Fig. 5 The major volcanic formations of the Mono-Inyo chain, the majority of which were major explosions. (USGS website, “Future…”)
The chronic volcanism of the Long Valley region of California evokes concern within the scientific community. The volcanism of this region is relatively young when looked at from a geological perspective so the worries about future eruptions are not unfounded. Throughout the 1980’s and 1990’s there has been an increase in volcanic unrest in many different sectors of the region (USGS website, “Volcano hazards in,”). There have been recorded earthquake swarms, ground deformation at the resurgent dome and others, and CO2 gas emissions coming from vents that have had a fatal effect on trees and even some humans (USGS website, “Volcano hazards in,”) . Judging from past eruptions, mostly the most recent ones of the Mono-Inyo crater chain, another sizeable eruption could do serious damage to the surrounding communities.
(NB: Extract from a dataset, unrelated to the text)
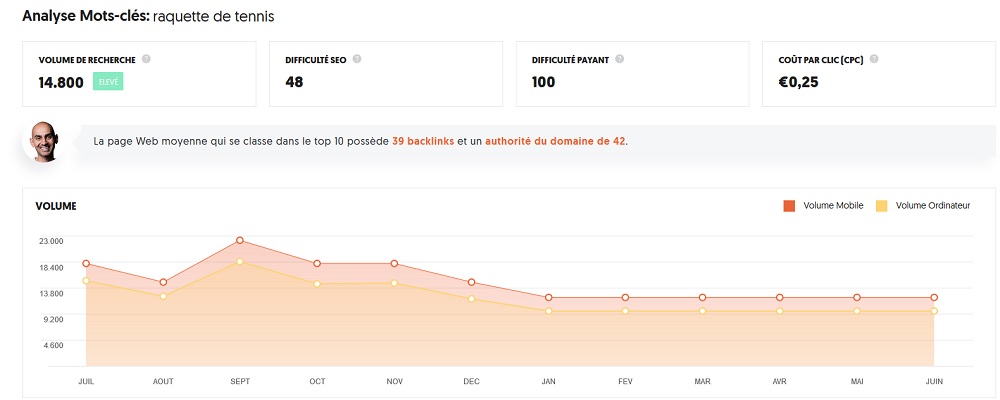Toggle the Volume Ordinateur legend label
The image size is (1000, 400).
(933, 206)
There is a potential for both explosive and non-explosive eruptions (USGS website, “Volcano hazards in,”). Explosive eruptions could produced extremely quick-travelling pyroclastic flows and air fall while non-explosive eruptions could produce thick lava flows and domes (USGS website, “Volcano hazards in,” ) . Figure 5 shows designated hazard zones in case an eruption should occur. The USGS says that with the current eruption frequency noted for the Mono-Inyo craters over the past 5000 years the probability of an eruption is very low; less than 1% in a given year (USGS website, “Volcano hazards in,” ) .
Although this probability seems low, nature is an unpredictable creature. With the past, steady volcanic history of the Long Valley region dating back 4 million years, a large eruption does not seem unlikely. An eruption like that of the Mono-Inyo craters would be devastating, let along an eruption comparable to the Bishop Tuff. Luckily, there are herds of scientists constantly keeping track of the tectonic, and volcanic unrest of the area, and although their efforts can not yield a precise eruption schedule, they may be able to give some fair warning.